▶ [EXERCISE TASK] Please reproduce every one of the following entries word for word, keeping their order and line breaks.

________

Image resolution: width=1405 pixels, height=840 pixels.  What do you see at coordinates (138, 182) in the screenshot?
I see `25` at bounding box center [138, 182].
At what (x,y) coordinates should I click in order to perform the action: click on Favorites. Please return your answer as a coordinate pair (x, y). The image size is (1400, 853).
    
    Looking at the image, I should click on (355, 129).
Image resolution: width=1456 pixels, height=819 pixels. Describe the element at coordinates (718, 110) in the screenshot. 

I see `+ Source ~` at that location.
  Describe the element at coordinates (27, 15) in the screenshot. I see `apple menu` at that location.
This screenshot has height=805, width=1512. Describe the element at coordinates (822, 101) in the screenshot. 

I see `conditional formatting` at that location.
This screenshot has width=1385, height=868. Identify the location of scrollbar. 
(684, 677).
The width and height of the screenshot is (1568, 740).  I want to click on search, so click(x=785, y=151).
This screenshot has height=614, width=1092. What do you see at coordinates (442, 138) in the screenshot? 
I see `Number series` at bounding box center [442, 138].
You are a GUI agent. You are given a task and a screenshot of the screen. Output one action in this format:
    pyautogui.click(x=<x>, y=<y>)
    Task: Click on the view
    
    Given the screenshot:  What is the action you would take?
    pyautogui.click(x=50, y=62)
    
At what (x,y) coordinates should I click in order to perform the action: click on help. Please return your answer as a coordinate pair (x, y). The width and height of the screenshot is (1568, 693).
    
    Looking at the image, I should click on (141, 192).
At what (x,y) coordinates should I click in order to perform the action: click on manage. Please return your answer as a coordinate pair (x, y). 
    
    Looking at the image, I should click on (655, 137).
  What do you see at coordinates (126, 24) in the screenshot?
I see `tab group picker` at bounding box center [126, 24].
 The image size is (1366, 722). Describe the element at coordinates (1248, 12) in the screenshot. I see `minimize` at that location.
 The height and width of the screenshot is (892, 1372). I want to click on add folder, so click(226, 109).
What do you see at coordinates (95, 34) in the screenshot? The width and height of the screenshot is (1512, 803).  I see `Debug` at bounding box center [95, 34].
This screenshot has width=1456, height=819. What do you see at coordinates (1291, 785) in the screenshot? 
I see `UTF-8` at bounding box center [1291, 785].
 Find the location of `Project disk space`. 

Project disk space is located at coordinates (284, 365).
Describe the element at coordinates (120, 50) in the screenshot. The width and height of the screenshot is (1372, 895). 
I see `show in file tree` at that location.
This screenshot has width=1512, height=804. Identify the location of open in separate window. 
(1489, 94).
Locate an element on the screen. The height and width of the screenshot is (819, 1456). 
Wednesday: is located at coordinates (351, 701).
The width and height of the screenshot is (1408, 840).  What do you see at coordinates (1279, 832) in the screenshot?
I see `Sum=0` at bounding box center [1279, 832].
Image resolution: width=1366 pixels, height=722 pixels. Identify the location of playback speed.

________

▶ [ANSWER FOR THIS EXERCISE]
Image resolution: width=1405 pixels, height=840 pixels.  What do you see at coordinates (138, 182) in the screenshot?
I see `25` at bounding box center [138, 182].
At what (x,y) coordinates should I click in order to perform the action: click on Favorites. Please return your answer as a coordinate pair (x, y). The image size is (1400, 853).
    
    Looking at the image, I should click on (355, 129).
Image resolution: width=1456 pixels, height=819 pixels. Describe the element at coordinates (718, 110) in the screenshot. 

I see `+ Source ~` at that location.
  Describe the element at coordinates (27, 15) in the screenshot. I see `apple menu` at that location.
This screenshot has height=805, width=1512. Describe the element at coordinates (822, 101) in the screenshot. 

I see `conditional formatting` at that location.
This screenshot has width=1385, height=868. Identify the location of scrollbar. 
(684, 677).
The width and height of the screenshot is (1568, 740).  I want to click on search, so click(x=785, y=151).
This screenshot has height=614, width=1092. What do you see at coordinates (442, 138) in the screenshot? 
I see `Number series` at bounding box center [442, 138].
You are a GUI agent. You are given a task and a screenshot of the screen. Output one action in this format:
    pyautogui.click(x=<x>, y=<y>)
    Task: Click on the view
    
    Given the screenshot:  What is the action you would take?
    pyautogui.click(x=50, y=62)
    
At what (x,y) coordinates should I click in order to perform the action: click on help. Please return your answer as a coordinate pair (x, y). The width and height of the screenshot is (1568, 693).
    
    Looking at the image, I should click on (141, 192).
At what (x,y) coordinates should I click in order to perform the action: click on manage. Please return your answer as a coordinate pair (x, y). 
    
    Looking at the image, I should click on (655, 137).
  What do you see at coordinates (126, 24) in the screenshot?
I see `tab group picker` at bounding box center [126, 24].
 The image size is (1366, 722). Describe the element at coordinates (1248, 12) in the screenshot. I see `minimize` at that location.
 The height and width of the screenshot is (892, 1372). I want to click on add folder, so click(226, 109).
What do you see at coordinates (95, 34) in the screenshot? The width and height of the screenshot is (1512, 803).  I see `Debug` at bounding box center [95, 34].
This screenshot has width=1456, height=819. What do you see at coordinates (1291, 785) in the screenshot? 
I see `UTF-8` at bounding box center [1291, 785].
 Find the location of `Project disk space`. 

Project disk space is located at coordinates (284, 365).
Describe the element at coordinates (120, 50) in the screenshot. The width and height of the screenshot is (1372, 895). 
I see `show in file tree` at that location.
This screenshot has width=1512, height=804. Identify the location of open in separate window. 
(1489, 94).
Locate an element on the screen. The height and width of the screenshot is (819, 1456). 
Wednesday: is located at coordinates (351, 701).
The width and height of the screenshot is (1408, 840).  What do you see at coordinates (1279, 832) in the screenshot?
I see `Sum=0` at bounding box center [1279, 832].
Image resolution: width=1366 pixels, height=722 pixels. Identify the location of playback speed.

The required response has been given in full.